Le hablé del recibo parcialmente quemado y le expliqué que pensaba que «Book Car» era parte de «Book Carnival», la librería que regentaba el detective de policía retirado Ed Thomas, el último objetivo del Poeta ocho años antes.
– Crees por este libro del bidón que él está aquí y va a cometer el asesinato que le impedimos cometer hace ocho años.
– Exactamente.
– Eso está cogido por los pelos, Bosch. Ojalá me lo hubieras contado todo antes de que me jugara el culo viajando hasta aquí.
– No existen las coincidencias, y menos como ésta.
– Muy bien, explícame la historia, pues. Muéstrame el perfil del Poeta y su gran plan.

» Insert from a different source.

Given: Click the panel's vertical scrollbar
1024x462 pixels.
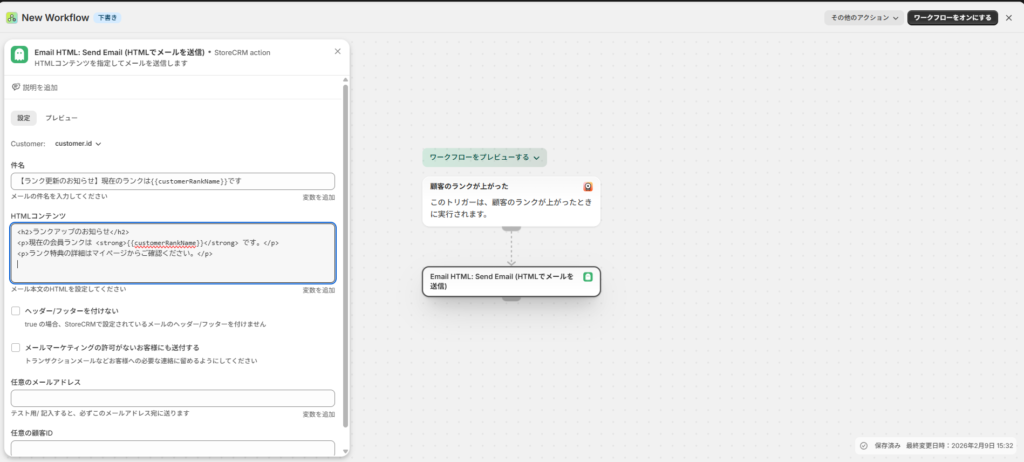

– Bueno, es cosa del FBI hacer perfiles de crímenes. Yo sólo te explicaré lo que creo que está haciendo. Creo que el remolque y la explosión estaban preparados para ser el gran final. Y entonces, en cuanto el director se plante delante de las cámaras y diga que cree que lo tenemos, él va a matar a Ed Thomas. El simbolismo sería perfecto. Es el gran gesto, la forma definitiva de decir «que os den por el culo». Es el jaque mate, Rachel. Mientras el FBI se enorgullece de sí mismo, él actúa justo delante de sus narices y elimina al tipo con el que el FBI se dio tanta pompa por haberlo salvado la última vez.
– ¿Y por qué los libros del bidón? ¿Cómo encaja todo eso?
– Creo que eran libros que le compró a Ed Thomas. De Book Carnival, por correo o incluso en persona. Quizás estaban marcados de algún modo o podían ser rastreados hasta la librería. Tenía que evitarlo y por eso los quemó. No podía arriesgarse a que sobrevivieran a la explosión de la caravana.
»Y además, en el otro extremo, después de que Ed Thomas hubiera muerto y Backus hubiera huido, los agentes encontrarían la relación con la tienda y empezarían a entender cuánto tiempo y con cuánta perfección había estado planeándolo. Ayudaría a mostrar su genio. Eso es lo que quiere, ¿no? En fin, tú eres la profiler . Dime si me equivoco.